Siempre he sentido debilidad por las inclinaciones erróneas del alma, por las que nos deslizamos las sombras vacilantes, deformes, que somos. Inclinaciones hacia lo erróneo, lo dañino, lo inmoral. Uno de nosotros miente para darse importancia, o para ocultar una mala acción. Otro come a escondidas lo que se dice a sí mismo que es la última onza de chocolate, por lo menos por hoy. Aún otro, mientras camina hacia la infidelidad, echa al fuego del deseo el sentimiento de culpa, deseando que las llamas lo acaben por devorar. Todos somos un poco así. Nos consolamos pensando que nuestras debilidades, las concesiones que hacemos a nuestros instintos, nos hace más animales, más humanos. Y el espectador imparcial de Adam Smith acaba tomando partido por lo que queremos o, al menos, lo que deseamos.

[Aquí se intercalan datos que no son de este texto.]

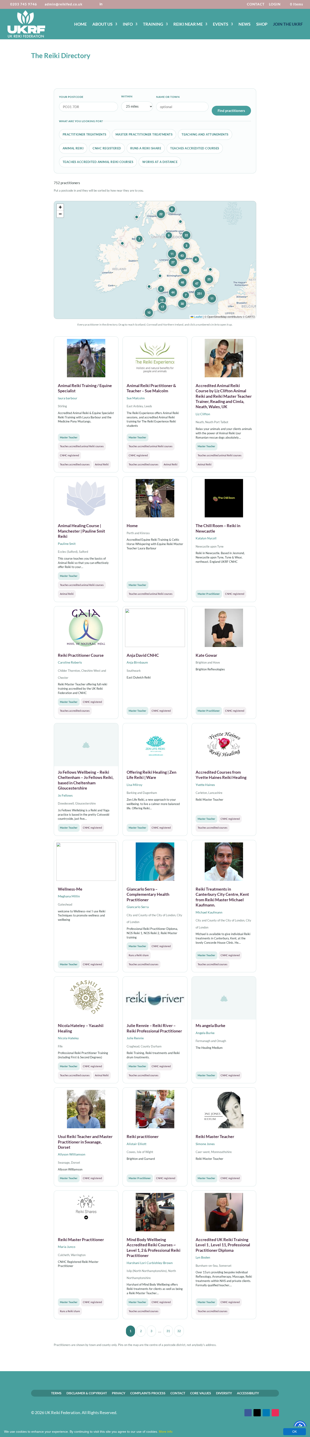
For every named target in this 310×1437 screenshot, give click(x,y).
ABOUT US (102, 24)
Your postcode (71, 97)
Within (126, 96)
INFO (128, 24)
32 (179, 1331)
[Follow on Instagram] (275, 1412)
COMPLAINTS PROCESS (147, 1393)
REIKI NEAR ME (188, 24)
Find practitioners (231, 111)
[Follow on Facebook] (248, 1412)
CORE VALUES (200, 1393)
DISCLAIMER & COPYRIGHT (86, 1393)
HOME (80, 24)
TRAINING (153, 24)
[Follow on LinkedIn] (266, 1412)
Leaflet (197, 317)
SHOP (261, 24)
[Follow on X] (257, 1412)
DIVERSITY (224, 1393)
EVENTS (220, 24)
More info (165, 1431)
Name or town (168, 97)
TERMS (56, 1393)
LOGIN (274, 4)
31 (168, 1331)
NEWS (245, 24)
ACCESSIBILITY (248, 1393)
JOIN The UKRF (288, 24)
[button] (210, 269)
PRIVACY (118, 1393)
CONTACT (256, 4)
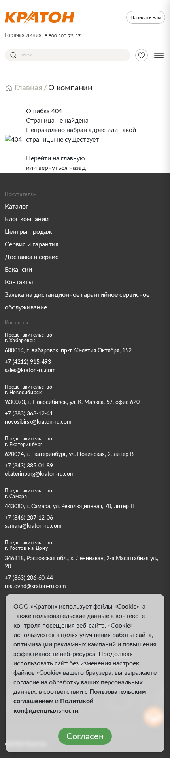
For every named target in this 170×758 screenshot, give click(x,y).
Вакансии (18, 269)
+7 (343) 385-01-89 (29, 466)
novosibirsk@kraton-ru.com (38, 422)
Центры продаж (28, 232)
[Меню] (159, 55)
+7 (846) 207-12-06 (29, 518)
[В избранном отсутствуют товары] (141, 55)
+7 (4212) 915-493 (28, 362)
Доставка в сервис (32, 257)
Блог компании (27, 219)
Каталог (16, 206)
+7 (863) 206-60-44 (29, 578)
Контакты (19, 282)
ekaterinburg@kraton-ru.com (40, 474)
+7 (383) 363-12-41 (29, 414)
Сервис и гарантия (32, 244)
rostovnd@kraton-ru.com (35, 586)
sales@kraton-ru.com (30, 370)
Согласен (85, 736)
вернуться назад (62, 168)
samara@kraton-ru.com (33, 526)
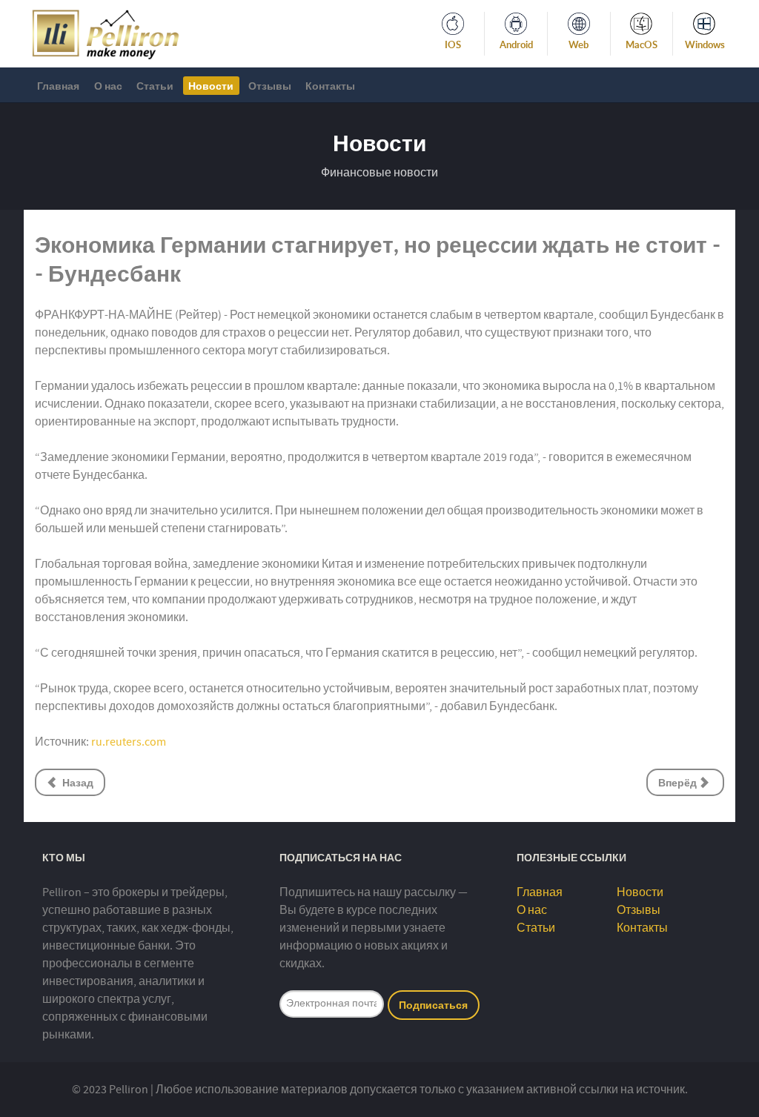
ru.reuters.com (128, 742)
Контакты (642, 928)
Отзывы (638, 910)
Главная (540, 892)
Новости (640, 892)
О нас (532, 910)
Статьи (536, 928)
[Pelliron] (105, 32)
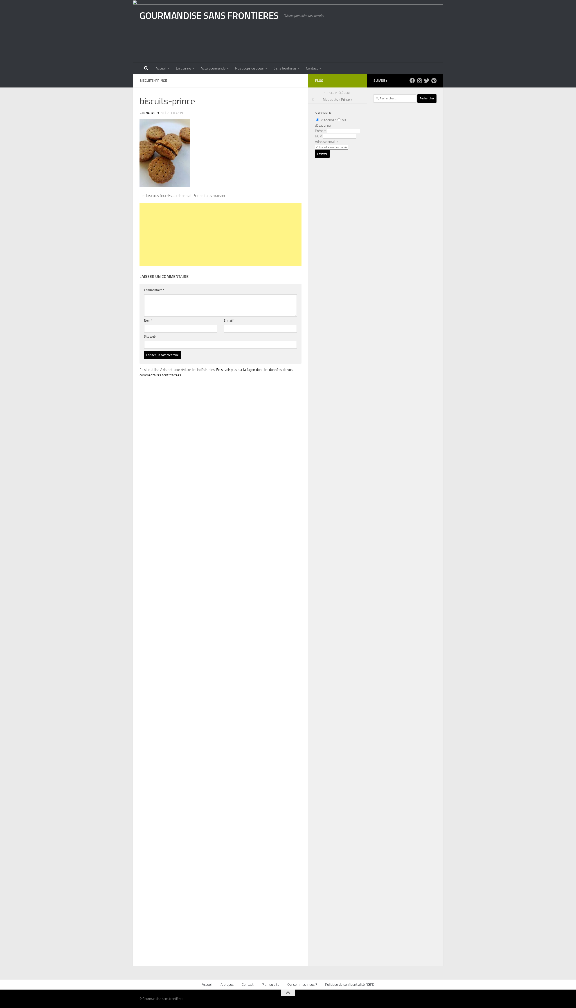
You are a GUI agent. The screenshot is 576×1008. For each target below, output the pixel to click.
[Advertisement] (221, 234)
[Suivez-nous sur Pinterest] (433, 80)
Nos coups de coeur (249, 68)
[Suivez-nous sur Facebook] (412, 80)
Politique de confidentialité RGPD (349, 984)
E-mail (229, 321)
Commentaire (154, 290)
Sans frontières (285, 68)
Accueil (161, 68)
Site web (150, 336)
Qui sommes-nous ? (302, 984)
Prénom (320, 131)
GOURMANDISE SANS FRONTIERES (209, 15)
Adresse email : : (326, 142)
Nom (148, 321)
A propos (227, 984)
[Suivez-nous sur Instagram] (419, 80)
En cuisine (183, 68)
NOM (318, 136)
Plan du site (270, 984)
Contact (312, 68)
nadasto (152, 113)
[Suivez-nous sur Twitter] (426, 80)
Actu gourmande (213, 68)
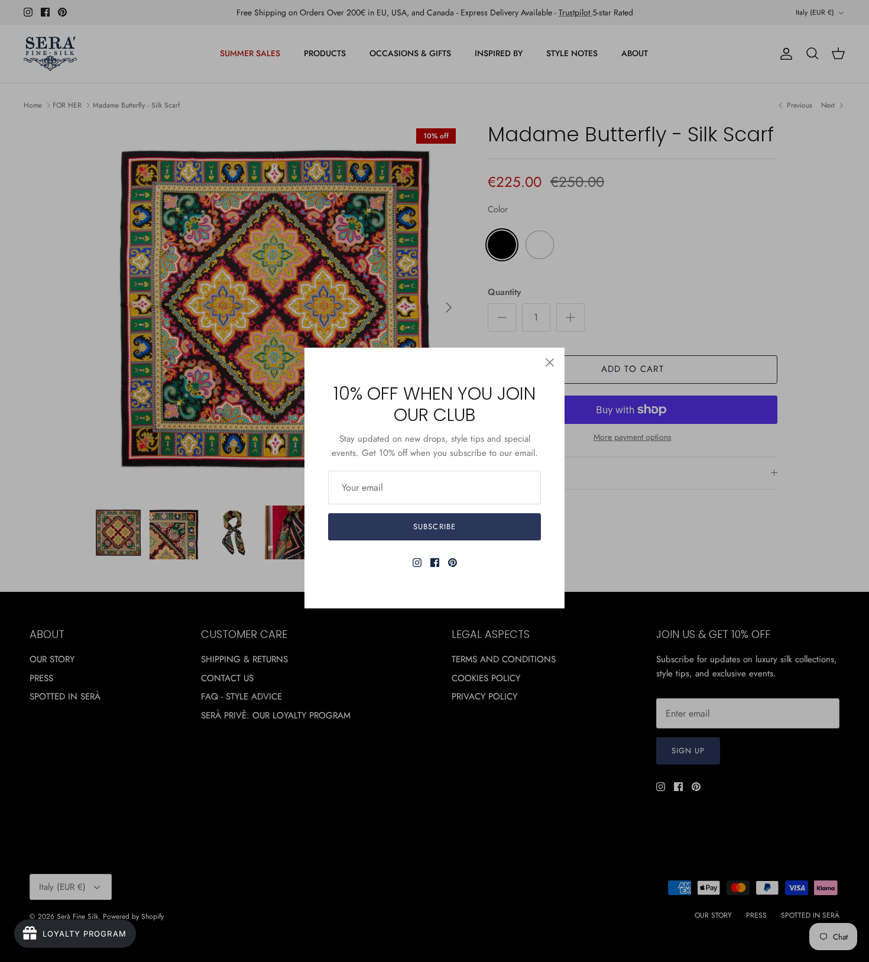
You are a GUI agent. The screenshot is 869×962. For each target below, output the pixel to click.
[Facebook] (434, 562)
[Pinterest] (452, 562)
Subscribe (434, 526)
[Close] (550, 362)
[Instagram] (417, 562)
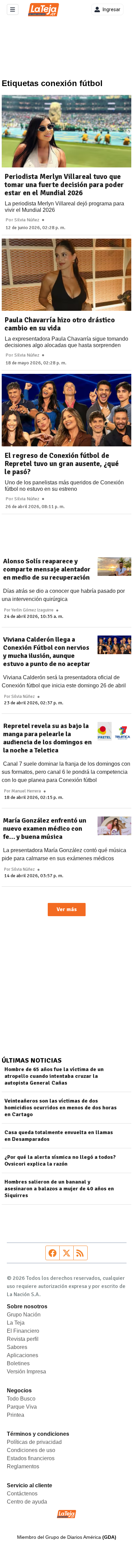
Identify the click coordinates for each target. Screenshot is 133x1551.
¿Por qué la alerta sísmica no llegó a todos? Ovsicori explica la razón (60, 1160)
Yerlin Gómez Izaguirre (32, 610)
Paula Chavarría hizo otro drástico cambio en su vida (59, 324)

Debilidad, e incluso ternura. Pero no con todos los fallos de nuestro deleznable carácter; sólo con lo que hacemos con lo que nos pertenece. Hay otras inclinaciones que nos llevan a nuestro propio averno, al que arrastramos a los demás, y lo que les pertenece. El asesinato, el robo, el fraude, la política. Aquí las acciones se cubren, en ocasiones, con algún manto de legitimidad, del que la ideología es el más potente. ¿Asesinato? Era un enemigo de la clase obrera. ¿Robo? Nosotros preferimos llamarlo solidaridad. ¿Fraude? Son las pensiones del futuro. ¿Política? Democracia.
Incluso entre los páramos, las ciénagas, las selvas, los desiertos y las simas del alma hay un criterio moral que separa lo legítimo de lo ilegítimo. Lo nuestro, de lo ajeno. Es sencillo. ¿Nos pertenece? Es nuestra pequeña o gran miseria. ¿No nos pertenece? Estamos cometiendo un crimen.
Un jueves de miseria, como este, lo que me ha sugerido el asunto de las tarjetas en negro de Bankia es esta apresurada taxonomía de lo inmoral. Y así me ahorro el insulto.